Required work: Identify each line in the records below that contains the word "agent", and copy it.

BEGIN Provided material

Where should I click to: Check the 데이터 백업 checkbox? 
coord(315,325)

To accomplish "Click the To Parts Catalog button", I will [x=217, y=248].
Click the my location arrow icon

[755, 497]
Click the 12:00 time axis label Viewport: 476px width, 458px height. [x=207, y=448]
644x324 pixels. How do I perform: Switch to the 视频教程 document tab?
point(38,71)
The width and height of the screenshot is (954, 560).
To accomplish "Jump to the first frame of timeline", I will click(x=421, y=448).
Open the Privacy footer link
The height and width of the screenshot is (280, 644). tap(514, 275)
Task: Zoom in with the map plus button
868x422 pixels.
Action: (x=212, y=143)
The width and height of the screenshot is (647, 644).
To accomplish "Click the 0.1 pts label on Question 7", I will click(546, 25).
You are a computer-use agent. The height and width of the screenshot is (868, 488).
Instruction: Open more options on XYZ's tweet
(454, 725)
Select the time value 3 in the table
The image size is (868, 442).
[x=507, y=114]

END Provided material
BEGIN Provided material

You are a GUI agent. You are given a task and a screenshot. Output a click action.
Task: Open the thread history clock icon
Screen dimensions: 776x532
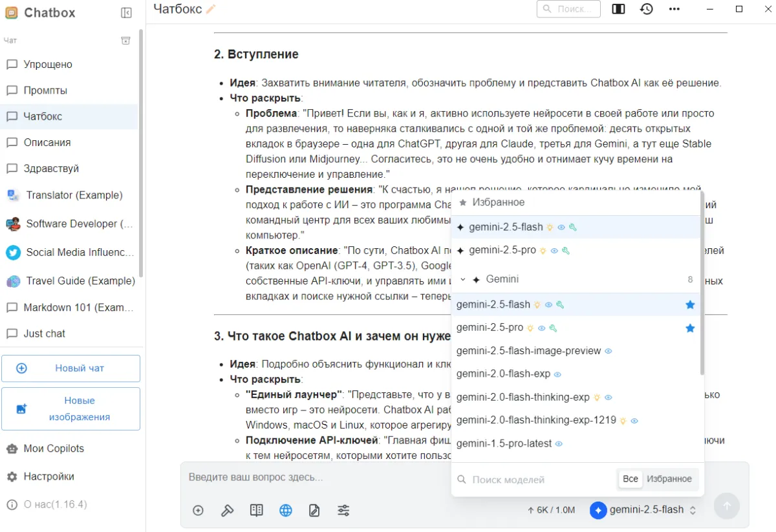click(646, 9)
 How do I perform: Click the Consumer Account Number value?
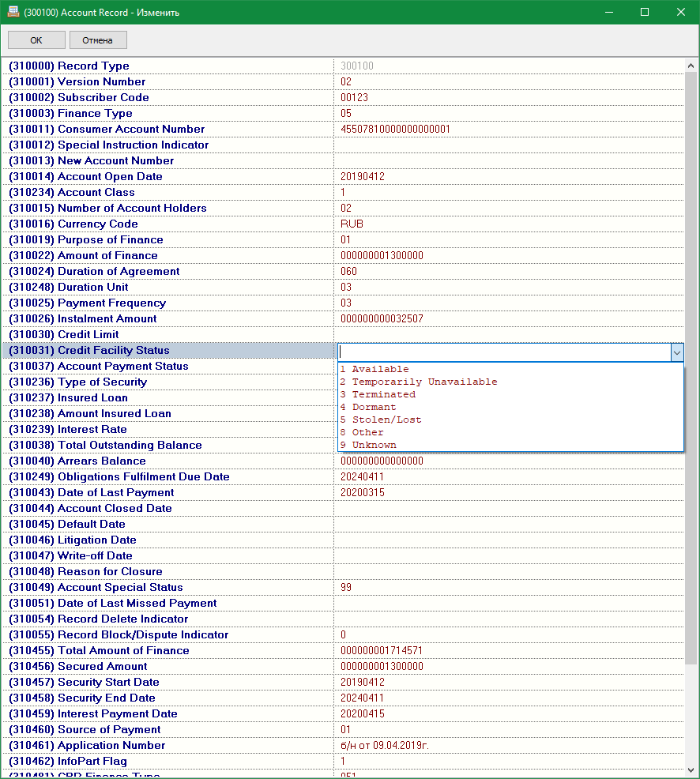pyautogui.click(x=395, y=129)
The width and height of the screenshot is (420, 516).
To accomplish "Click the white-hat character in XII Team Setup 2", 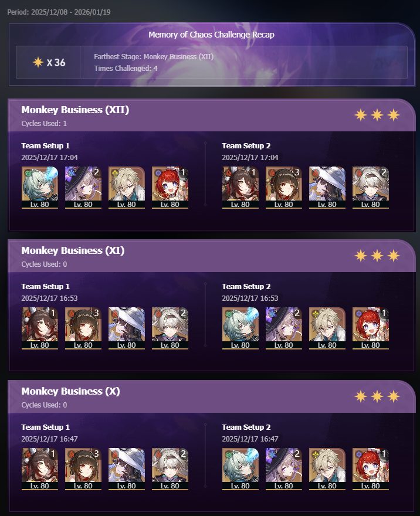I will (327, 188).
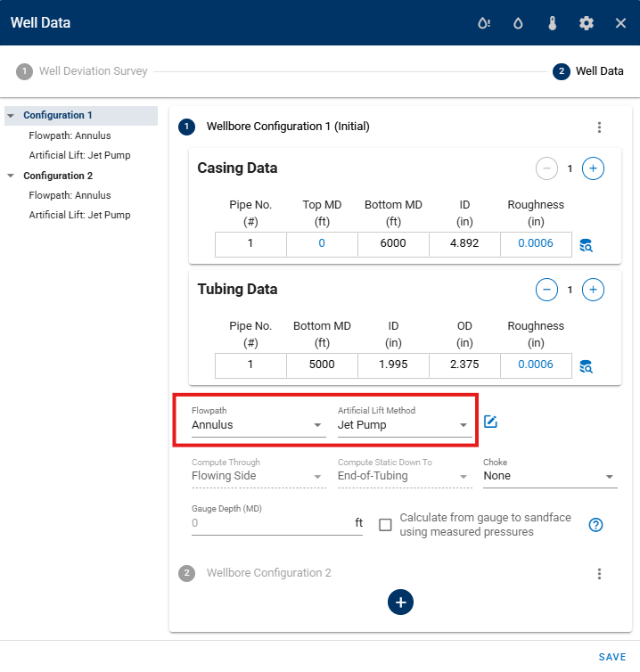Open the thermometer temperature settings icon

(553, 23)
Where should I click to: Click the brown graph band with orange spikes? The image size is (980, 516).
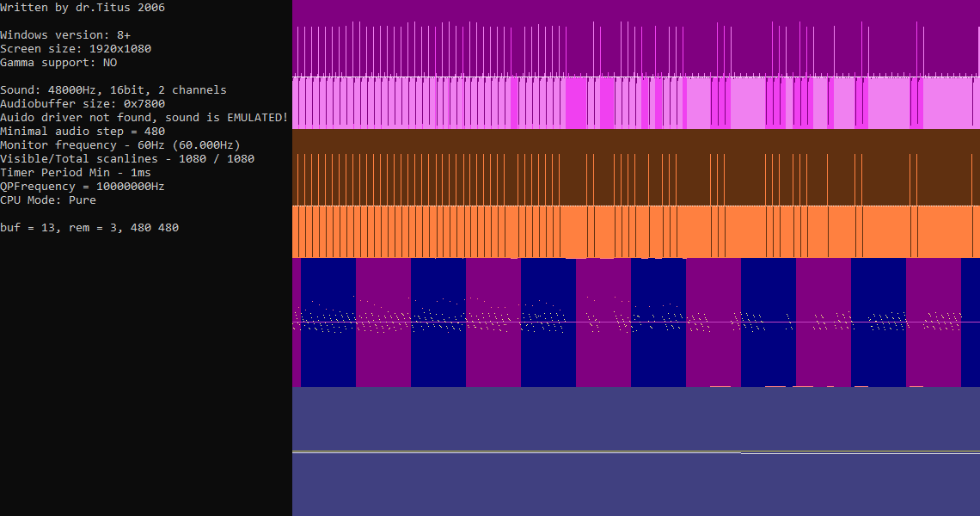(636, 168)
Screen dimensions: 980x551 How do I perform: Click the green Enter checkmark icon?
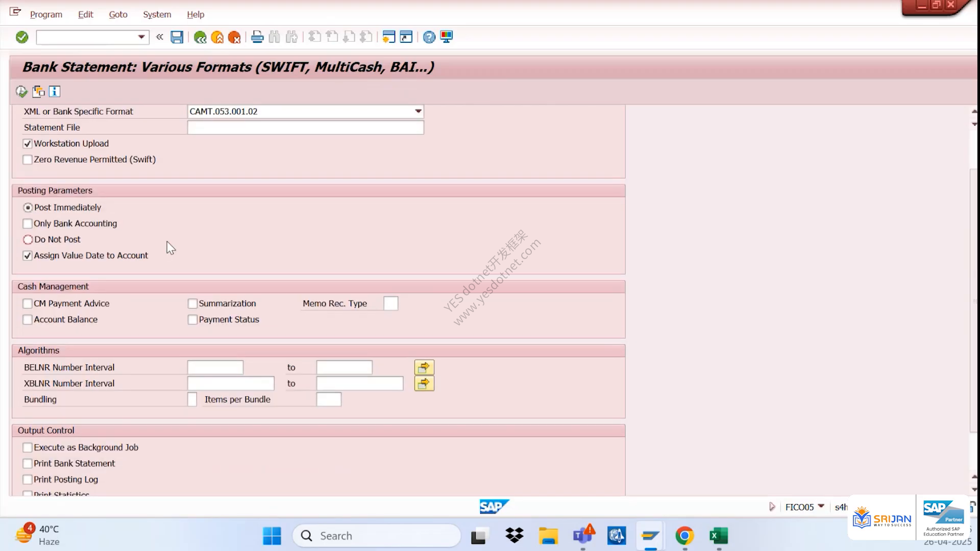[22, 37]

END Provided material

Output of the task:
You are a computer-use agent. The height and width of the screenshot is (868, 488).
You are a GUI agent. You are given a task and a screenshot. Output a click action.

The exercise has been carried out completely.